Are you able to customize the CC&C software?

I recently learned that one of the vendors in the CC&C market charges up to $100,000 in “services” for any customization request. Most clients don’t factor in that level of future expense when purchasing a system and are shocked as these future bills begin to arrive whenever they need a change made. Look for a CC&C system that allows you to customize how the software looks, feels and behaves for your end-users. To be specific, look for:

  • The ability to modify the UX/UI to add and subtract functionality on a hospital and user role basis. Not every clinician needs to see every available option.
  • The ability for your staff to add in other applications and launch them from your CC&C software.

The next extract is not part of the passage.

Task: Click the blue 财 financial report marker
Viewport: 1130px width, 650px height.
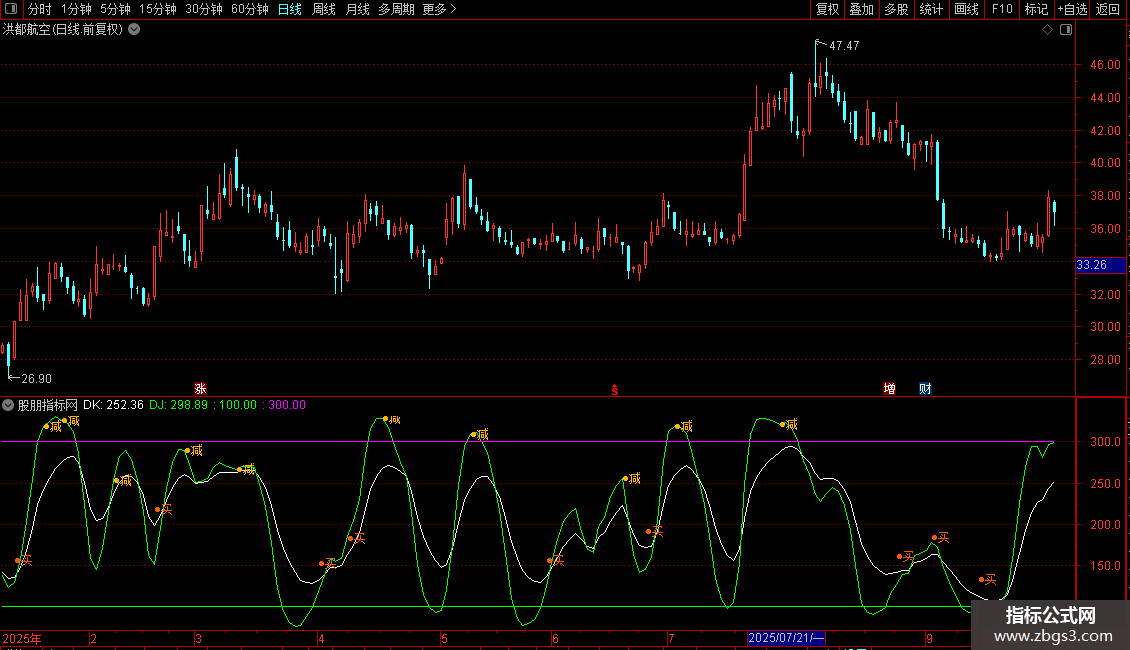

Your needs are going to change over time and if your internal team can make these modifications without requiring vendor involvement, you will save a lot of future dollars.

What do the vendor’s financials looks like?

One of the knocks on the CC&C market is that many vendors have received (and burnt through) large amounts of investment in order to build their product and their company. Investors are beginning to “wise up” and are reticent to dump additional dollars to chase a return. What this means for a hospital is that you want to make sure that a vendor has the financial staying power to still be in business five years out when you still really need them. Consider the challenge you would face if suddenly your CC&C vendor was no longer viable. To protect this from happening, ask to see their financials before you purchase and make an assessment of their potential longevity.

To formalize all of the above, you can even turn these questions into a “scorecard” and grade the answers. Once you have the results, you will be much more knowledgeable about the future of your CC&C project. Give it a try and see if you can Future-Proof your investment in 2018.